Thursday, January 31, 2013

In Memorium

"Life isn't fair."

I remember hearing this phrase often in my childhood and while I have almost always known the truth of it, I wonder now if it wasn't so much a way to chide us into silence as it was a warning.

Life isn't fair. It will not always wait for you to get back up again to kick you once more,  it will not always punish the bad when or how you think they should be punished and it will not always let you hold onto the things you hold dear.

I think, on some level, we should be telling our children that every day.

Life isn't fair. It doesn't play by the rules and you need to be ready to deal with what that means. Or as much as one can.

Joel Nelson (1985 - 2013)
For my brother, "Life isn't fair" meant so many things we didn't even know and can only wish we understood.

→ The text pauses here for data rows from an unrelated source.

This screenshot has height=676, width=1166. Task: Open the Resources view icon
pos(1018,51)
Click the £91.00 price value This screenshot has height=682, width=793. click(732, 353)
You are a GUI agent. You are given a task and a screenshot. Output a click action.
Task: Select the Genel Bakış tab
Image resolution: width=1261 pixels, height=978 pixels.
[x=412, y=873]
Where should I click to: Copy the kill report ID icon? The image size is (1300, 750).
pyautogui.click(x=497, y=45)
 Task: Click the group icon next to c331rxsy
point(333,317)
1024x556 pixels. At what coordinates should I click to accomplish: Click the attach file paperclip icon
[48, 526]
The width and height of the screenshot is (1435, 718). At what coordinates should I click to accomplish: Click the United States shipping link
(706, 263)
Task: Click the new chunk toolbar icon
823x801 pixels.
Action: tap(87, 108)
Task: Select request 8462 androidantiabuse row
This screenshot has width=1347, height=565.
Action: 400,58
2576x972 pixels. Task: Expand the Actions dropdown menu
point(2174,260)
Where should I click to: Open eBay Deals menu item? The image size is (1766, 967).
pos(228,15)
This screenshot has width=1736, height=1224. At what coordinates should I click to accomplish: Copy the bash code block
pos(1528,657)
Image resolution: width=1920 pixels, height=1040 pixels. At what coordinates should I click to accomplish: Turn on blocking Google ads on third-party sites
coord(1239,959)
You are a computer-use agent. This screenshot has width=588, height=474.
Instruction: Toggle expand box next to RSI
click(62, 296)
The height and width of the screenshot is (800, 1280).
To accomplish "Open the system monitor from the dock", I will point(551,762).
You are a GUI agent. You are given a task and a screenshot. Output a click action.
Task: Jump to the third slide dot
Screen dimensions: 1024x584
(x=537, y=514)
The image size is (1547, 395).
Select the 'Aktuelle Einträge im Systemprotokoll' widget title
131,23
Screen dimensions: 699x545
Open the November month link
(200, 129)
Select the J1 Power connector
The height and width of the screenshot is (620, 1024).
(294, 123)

For my family, it means losing a son and brother and never having a proper reason why.

For me, it means rekindling an old friendship only to lose him in a way that cannot be repaired.

Last night, on January 30th, my brother took his own life.

I don't think I will ever  be able to wrap my mind around that--certainly not now. Death has always been something that perplexed me and more than ever, I know I will never understand it.

Now those of us left behind are charged with spreading the word and preparing for the funeral--which in itself is... I hope we can think of everyone... I would hate to leave someone out who would want to know he's gone... even if they weren't close anymore.

I don't know everything about the death (I have the feeling my father did not want to relay everything over the phone)--and what I do know I don't know if it's appropriate to share... or that I want to. All in all, I suppose the details of it are hardly important. The point is he is gone... and I have quite literally lost the voice to speak on it.

I suppose that's what happens when you cry too much with a recovering sore throat. I don't much recommend grieving when you're sick.

I have no words about Joel's death--not yet, not really. But I can speak to his life.

We didn't always get along--I realize that's fairly usual for siblings but our troubles ran a little deeper than most--doesn't seem very important now. It's interesting what we're able to forgive and forget when it's put into the bigger perspective.

I'm very lucky, I think, that I reached a peace with our fights before his death.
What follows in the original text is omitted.